Secondly, seven of the eight corrections have been V-shaped, with May ’04 being the only exception. The market on that occasion peaked on January 9, ’04, and then moved sideways for four months with a net fall of 4% (from January 9 to April 23). The real dip took place between April 23 and May 17, when the market fell 29%.

The third observation is that the rise, subsequent to the fall, averaged 36%. Only on two occasions was the rise less than 20%. These two coincide with the rise coming after the single-digit corrections in January ’05 and December ’06.

Fourthly, the realised inter-day volatility has usually increased during the descents. January ’05 was the only exception, when the inter-day realised volatility remained unchanged during the six-day correction. The average increase in volatility over the preceding period of rise was about 65%.

Finally, India has always underperformed emerging markets in terms of corrections. Average underperformance has been 7 percentage points. The telecom, metals and consumer discretionary sectors have been the worst stocks to own during a market dip. Conversely, technology, energy and consumer staples have been the best sectors to own. Incidentally, financials and telecom were the best sectors in the rally following the fall over the past four years. Healthcare and consumer staples have been consistent underperformers during these rallies. India has outperformed emerging markets in six of the eight rallies following market corrections

What is unique about the recent decline? This is the first time in a bull market correction that India has outperformed emerging markets. We are not surprised. We argue there were four factors in India’s favour if the market was going through a mild fall in global risk appetite. Firstly, the central bank, through some aggressive tightening since the end of ’06, has built ammunition to counter a crisis in domestic liquidity.

Secondly, the trailing correlation of returns on Indian equities versus emerging markets was lower than in recent corrections. Thirdly, valuations were off their highs and at two-year lows relative to emerging markets. Finally, our proprietary sentiment indicator suggests that market participants were not as bullish as they were at the start of May ’06 or in February ’07. Things can change if the correction in global markets gets more aggressive.

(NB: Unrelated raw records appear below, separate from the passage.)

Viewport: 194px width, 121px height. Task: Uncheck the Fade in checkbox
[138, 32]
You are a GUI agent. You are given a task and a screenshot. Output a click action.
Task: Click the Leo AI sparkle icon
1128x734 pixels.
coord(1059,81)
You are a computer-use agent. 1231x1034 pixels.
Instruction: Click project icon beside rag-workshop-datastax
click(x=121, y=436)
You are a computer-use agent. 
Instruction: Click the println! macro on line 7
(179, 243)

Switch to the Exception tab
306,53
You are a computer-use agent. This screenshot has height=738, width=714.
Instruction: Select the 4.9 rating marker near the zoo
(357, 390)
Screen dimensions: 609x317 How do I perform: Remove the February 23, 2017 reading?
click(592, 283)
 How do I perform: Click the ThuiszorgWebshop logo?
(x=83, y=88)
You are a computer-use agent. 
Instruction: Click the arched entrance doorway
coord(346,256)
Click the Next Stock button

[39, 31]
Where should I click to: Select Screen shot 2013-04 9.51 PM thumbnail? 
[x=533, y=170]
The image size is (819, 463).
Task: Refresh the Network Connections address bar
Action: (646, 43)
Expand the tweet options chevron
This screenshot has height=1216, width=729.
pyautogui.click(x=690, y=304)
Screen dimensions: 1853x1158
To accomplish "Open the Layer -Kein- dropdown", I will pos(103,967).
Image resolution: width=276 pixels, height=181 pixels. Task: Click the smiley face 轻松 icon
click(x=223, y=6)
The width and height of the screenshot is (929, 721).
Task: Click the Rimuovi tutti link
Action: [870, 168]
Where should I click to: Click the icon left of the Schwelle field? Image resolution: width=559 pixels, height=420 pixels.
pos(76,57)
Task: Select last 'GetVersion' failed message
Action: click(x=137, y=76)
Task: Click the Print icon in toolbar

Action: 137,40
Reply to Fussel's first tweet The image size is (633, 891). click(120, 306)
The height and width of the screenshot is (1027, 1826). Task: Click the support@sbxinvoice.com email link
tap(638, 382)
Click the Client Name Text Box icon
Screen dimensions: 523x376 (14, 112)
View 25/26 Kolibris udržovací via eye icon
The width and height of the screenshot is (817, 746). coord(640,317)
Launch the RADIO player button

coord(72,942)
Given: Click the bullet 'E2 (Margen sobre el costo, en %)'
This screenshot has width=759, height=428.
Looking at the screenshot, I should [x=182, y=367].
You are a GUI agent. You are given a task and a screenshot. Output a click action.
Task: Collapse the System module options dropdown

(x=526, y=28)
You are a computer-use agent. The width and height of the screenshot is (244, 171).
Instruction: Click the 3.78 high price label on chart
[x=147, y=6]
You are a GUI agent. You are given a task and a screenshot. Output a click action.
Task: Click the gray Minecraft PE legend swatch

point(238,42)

If August 6, ’07 was indeed the bottom of this bull market dip, then it will end up being the smallest correction (of just 7%) in the four-year bull market. At nine days, it will be only the third time that a correction has lasted for less than 10 days, as is the case with the quantum of the fall, which is also only the third occasion of a single-digit correction. The spike in inter-day realised volatility has been sharper than usual. With inter-day volatility doubling from the preceding rally, this spike matches the one that the market underwent in May ’06 (when realised volatility tripled from the preceding period of rise).

At the sector level, the key differences in this dip compared with the past have been outperformance of the utilities sector and underperformance of the technology sector. During the past corrections, the utilities sector had underperformed, while the technology had outperformed. Hence, from a trading perspective, it makes sense to sell utility stocks and buy technology scrips.